Wednesday, 7 November 2018

Don't vote, it only encourages the bastards


Don Boudreaux explains:
A few hours ago at the Detroit airport a bubbly young woman struck up a conversation with me as we both waited in line to buy coffee. “Where’s your ‘I Voted’ sticker?!” she asked with great enthusiasm as she pointed to the one she sported. “I don’t vote,” I told her. She literally looked as though I confessed to being afflicted with necrophilia.
    “This makes me so sad. So sad. Why don’t you vote?,” she pressed, with a tone that revealed that she truly felt pity for me. I really wasn’t interested in having such a discussion then and there with this stranger, but she kept asking. So I eventually answered: “I don’t wish to legitimise politics by participating in its formal ceremonies.”
    “But elections aren’t ceremonies; they matter!!!” Her verbally expressed exclamation points grew in number.
    I replied that I agree that elections do indeed determine which individuals hold political power. But this fact for me is irrelevant, for two reasons. The first is that even if I did (which I don’t) strongly prefer one group of candidates over another group, because the prospect of my vote swinging an election one way or another is practically zero, I would waste my time if I voted. And my time is valuable. I refuse to waste it on futile activities such as voting.
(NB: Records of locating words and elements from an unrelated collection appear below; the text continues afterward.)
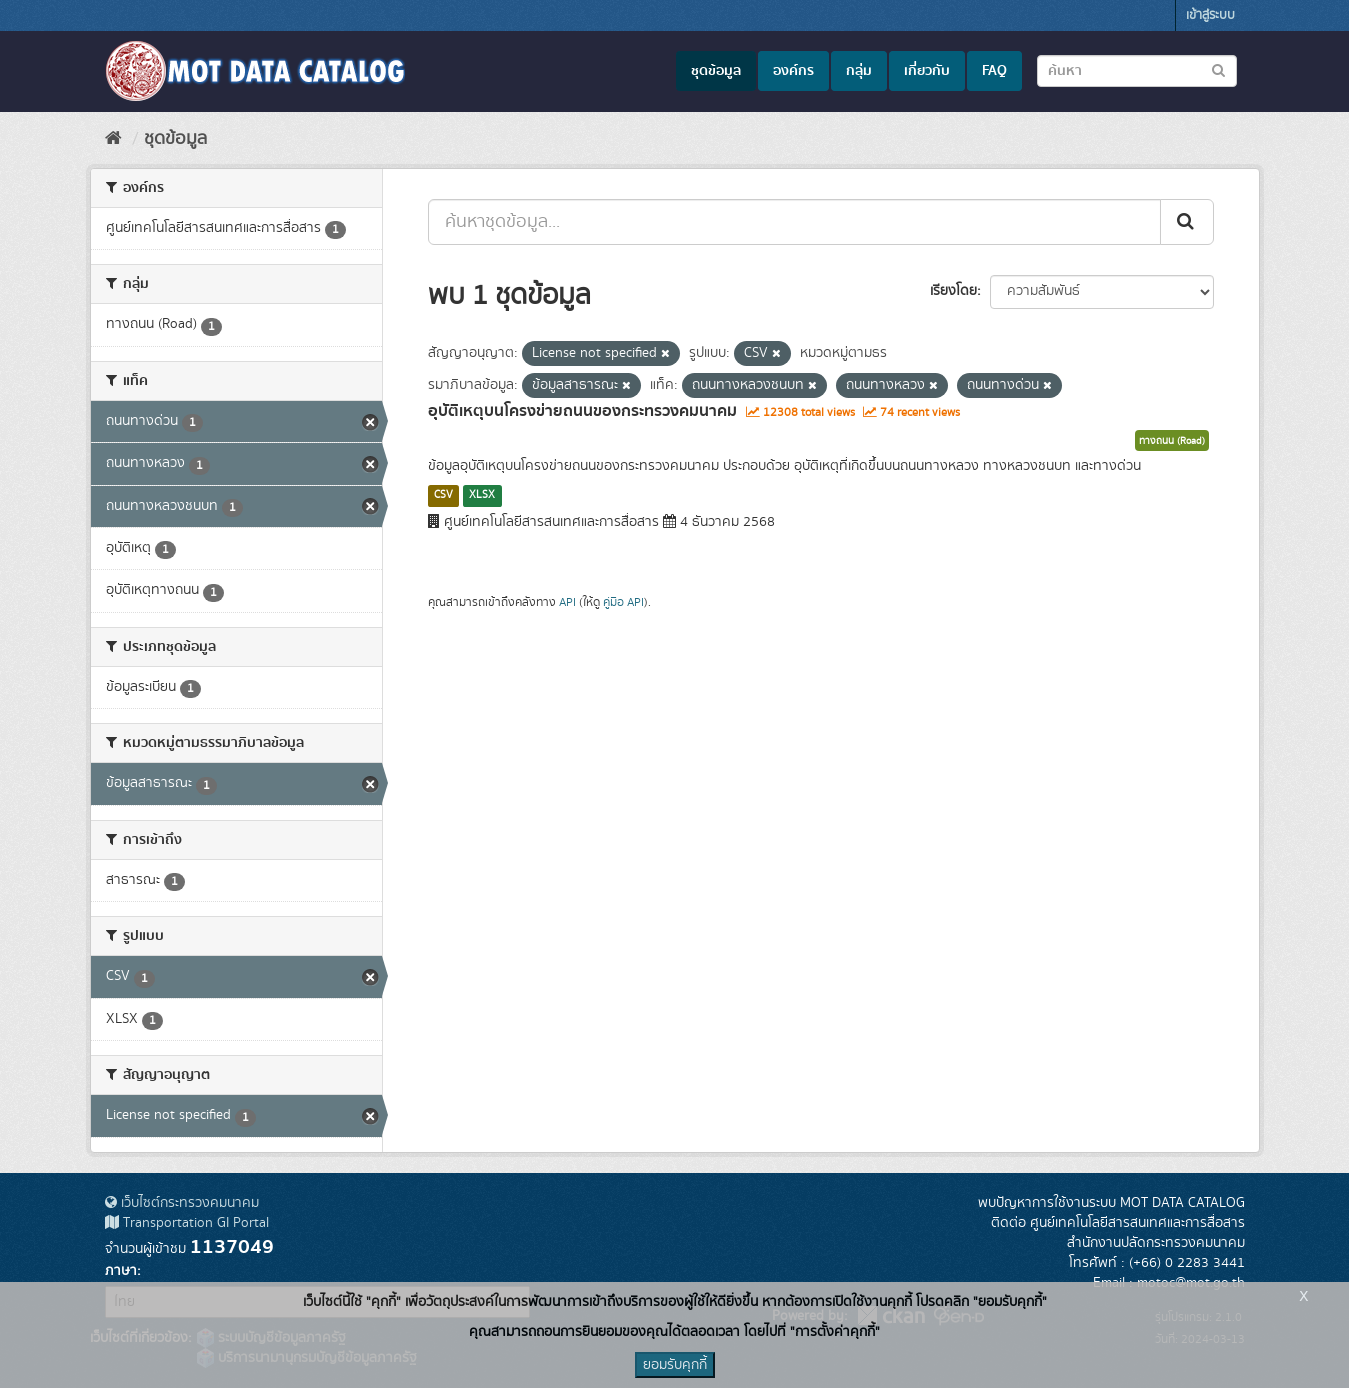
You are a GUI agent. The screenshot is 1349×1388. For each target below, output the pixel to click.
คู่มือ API (623, 602)
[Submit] (1187, 222)
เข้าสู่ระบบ (1210, 15)
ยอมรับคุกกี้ (675, 1365)
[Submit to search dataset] (1218, 69)
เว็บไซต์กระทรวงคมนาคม (182, 1203)
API (567, 602)
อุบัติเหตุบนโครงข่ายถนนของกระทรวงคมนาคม (582, 411)
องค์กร (793, 71)
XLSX (482, 495)
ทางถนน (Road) (1172, 441)
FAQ (994, 71)
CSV (443, 495)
    Second and more importantly, I detest politics and all but a tiny handful of politicians. And so by voting in an election I would play along with the dangerous romantic myth that insists that “leaders” who are chosen democratically thereby legitimately gain the right to order me and other peaceful individuals about. Election winners certainly do gain the power to order me and other peaceful individuals about, but I’ll be damned if I believe that they are ethically entitled to do so. I obey their commands for the same reason that I would hand my wallet and car keys to a thug who presses a knife to my throat.
    I’d gotten into the spirit of the conversation and ended by telling her that, while I do not judge her for feeling elevated and proud of herself for having voted, were I to vote I would feel compromised, unprincipled, grimy, and ashamed of myself.